Effective Branding Requires Outside-In Approach
If you’ve turned on your TV in the last few years, chances are you’ve seen one of the many TD Ameritrade commercials featuring a bearded, bespectacled “financial advisor” talking to couples and individuals of varying ages about their life goals. They speak longingly of their desires to buy a home, save for their kids’ college tuition, or retire comfortably. The advisor listens intently, elicits additional details, then tells them how TD Ameritrade can help them achieve their goals.
Turn the time machine back a few years, flip on the TV, and you’ll be deluged with images of young adults energetically participating in extreme sports, interspersed with shots of them chugging Mountain Dew. The commercials were loud, flashy, and overwhelmingly effective.

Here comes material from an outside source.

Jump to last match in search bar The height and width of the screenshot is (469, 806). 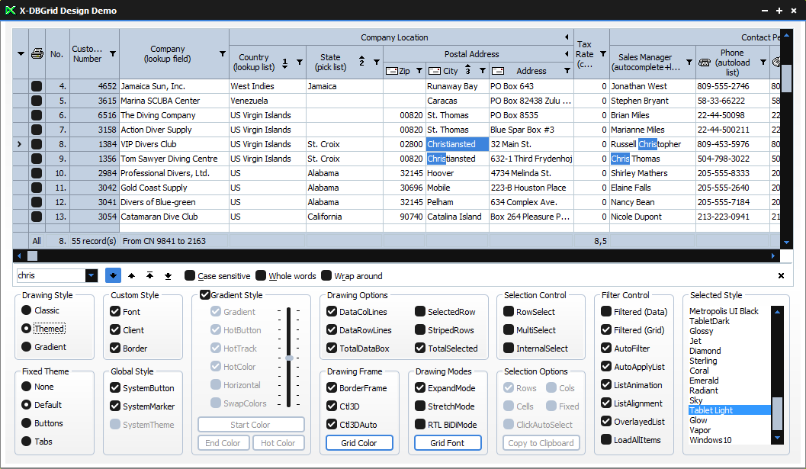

At first blush, you may think these two vastly disparate marketing campaigns have nothing in common. While they are drastically different in tone and imagery, they share one critically important component – they were developed around each company’s thorough understanding of their customers’ needs, desires, and expectations. Rather than projecting a brand identity onto their customers, they let their customers define the brand. They are taking an outside-in approach.
Savvy branding is all about getting inside the customer’s head. What do they think? What do they want? What do they need? What’s important to them? How do they behave? With that information in-hand, you will be able to determine how your product or service can play a meaningful role in their lives and tailor your marketing messages and imagery accordingly.
There are two primary means of gaining this critical insight:
- Data: The simplest, yet most effective way to find out what someone thinks or feels is perhaps the oldest – ask them. Whether through formal focus groups or informal conversations in the field, a wealth of invaluable data can be gathered simply by engaging current and potential customers in discussion. Much can also be gained by monitoring inbound customer service or sales calls. People are typically brutally honest in such exchanges, providing extremely helpful input. Other approaches, such as quantitative studies and observing customers through ethnography, also are immensely helpful means of acquiring data.
- Customer Journey Maps: Defined as a “visual representation of every experience your customers have with you,” customer journey maps are emerging as a key tool for organizations seeking to strengthen their brand. Customer journey mapping enables companies to step into their customer’s shoes and see the business from their perspective. This allows the company to acquire insight into customer pain points, identify how they can improve the customer experience, and determine what it will take for current and prospective customers to complete a purchase. Those insights are then compiled into a visualization that can be used to focus marketing initiatives on the thoughts, actions, and emotions of customers.
As you look to shape your brand in 2020, make sure you are taking an inside-out approach to shaping your identity and messaging. Remember, marketing is all about communicating how your product or service will respond to customers’ needs or wants, so take the time to gain a thorough understanding of your customers. Get inside their heads. Only then will you be able to deliver on their expectations.